Since then, though, I’ve spent the weekend dithering about what to knit now. Having spent the last few weeks of 2012 knitting Christmas presents, and then finishing up WIPs, and then started this year with a birthday present, I’m overwhelmed by choice. At first, I cast on for a pair of Glasgow School Mitts in some lovely purply merino T gave me for Christmas, but it seemed ridiculous to be knitting fingerless gloves when we have several inches of snow and the weather isn’t forecast to get above freezing at all in the next five days. So I thought maybe I’d knit some new flip-top mittens to go with the fleece-lined Boden mac I bought just before Christmas (I got the grey with pink and orange flowers), as my purple striped Podsters don’t really go with it at all, and then spent most of yesterday evening swithering between more Podsters and Broad Street Mittens with a flip thumb. I cast on Broad Streets first, then decided to do Podsters with bits of the Broad Street pattern added, and then realised that the Podster pattern has been substantially updated anyway so only really needs a bit of tweaking here and there anyway.
And then I thought I’d start the next of the A to Z of shawls, and cast on for Juno Regina in purple merino/cashmere/silk laceweight. Which was fine until I dropped a stitch in the second repeat of Chart B and had to unravel the whole thing, and thought that maybe I didn’t want to knit something where a large chunk of the instructions read ‘repeat these two rows for 42 inches’ anyway. So I wound a skein of saffron-yellow Yarn Yard Crannog for the Japanese Garden Shawl, and then decided I wasn’t really sure I wanted to knit that at all.

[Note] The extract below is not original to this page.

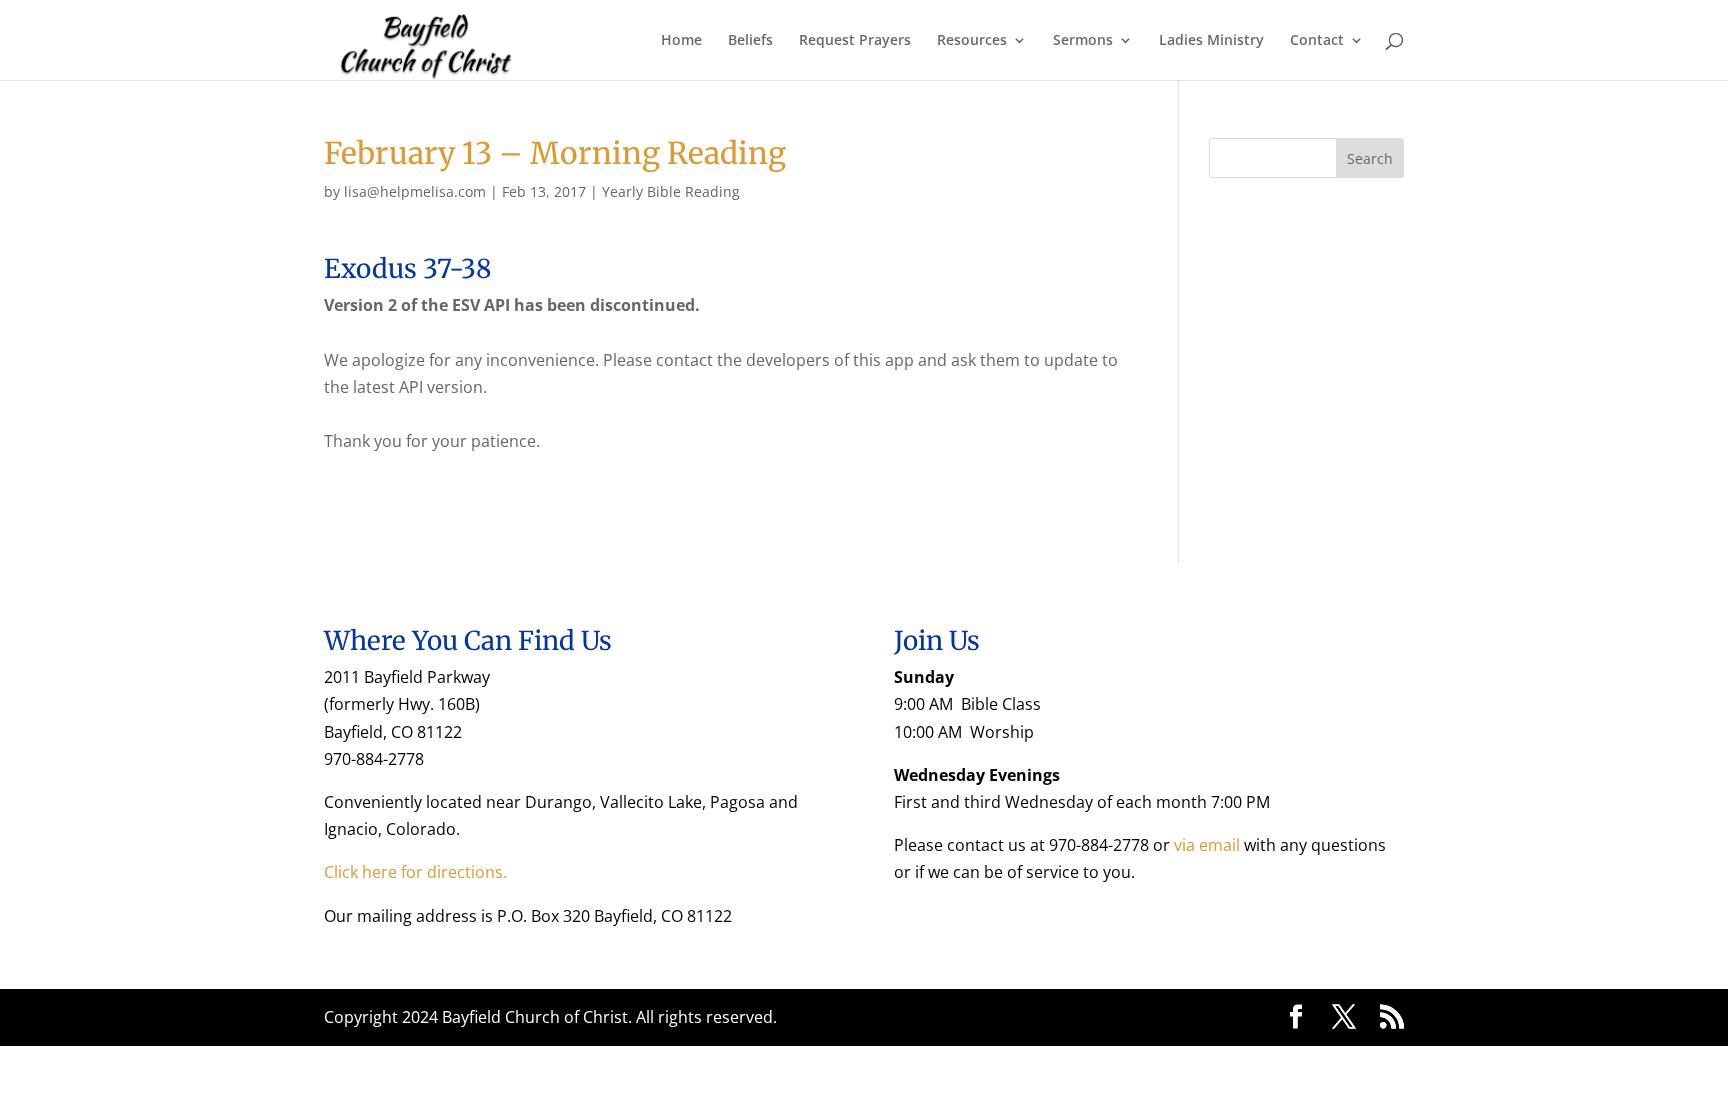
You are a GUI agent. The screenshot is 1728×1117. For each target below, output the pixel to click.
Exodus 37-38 (407, 268)
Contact (1317, 41)
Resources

Still, at least I got quite a bit of my first mitten knitted.
Given that I seemed to be having a dropping-stitches day, it was probably just as well to stick to basic rib and stocking stitch rather than attempting lace. But I’m still not sure what I want my next big project(s) to be. I am generally less than inspired by the choice of shawl patterns beginning with J, and indeed K, which does make me wonder whether I really want to carry on with the A to Z challenge (it was a lovely idea, but when there are lots of patterns I definitely want to knit, why waste time knitting things I feel meh about?). And I’m wondering about a cardigan – possibly Pilkington in my Skein Queen Voluptuous – but I’m not sure that late January isn’t too late to start knitting woolly cardigans really. Though it definitely feels too early for summery things!
Oh well. Mittens it is, then.









Does the Pilkington have a long-sleeved version? I’m not sure that the half-sleeves is a brilliant idea for a woolly cardigan.
I don’t think I have enough yarn for a long-sleeved cardigan, she only had two skeins of each colour. And I’d probably wear the half-sleeved version over a long-sleeved top on the kind of days when a long-sleeved woolly would be too much anyway.
I got the first interesting bit and all the boring bit of the Juno Regina done… then I dropped two stiitches, failed at sorting it, and the whole lot has been sitting untouched for more than a year… Must Sort.
It is a lovely pattern. Maybe I’ll try again when I’m feeling a bit more alert.
I am part-way through a top-down seamless cardigan on 6mm needles, and at the speed I’m going I should be finished by next weekend if I knit every evening. If I can – I am usually very slow with full-sized items – then you can.
Well, it would probably help if I didn’t tend to go for thinner yarns and smaller needles!
It’s true! I’m knitting a Modern Garden – chunky yarn on 10mm needles – at the moment and it is SO FAST after all those 4ply sweaters I’ve had in progress for years on end.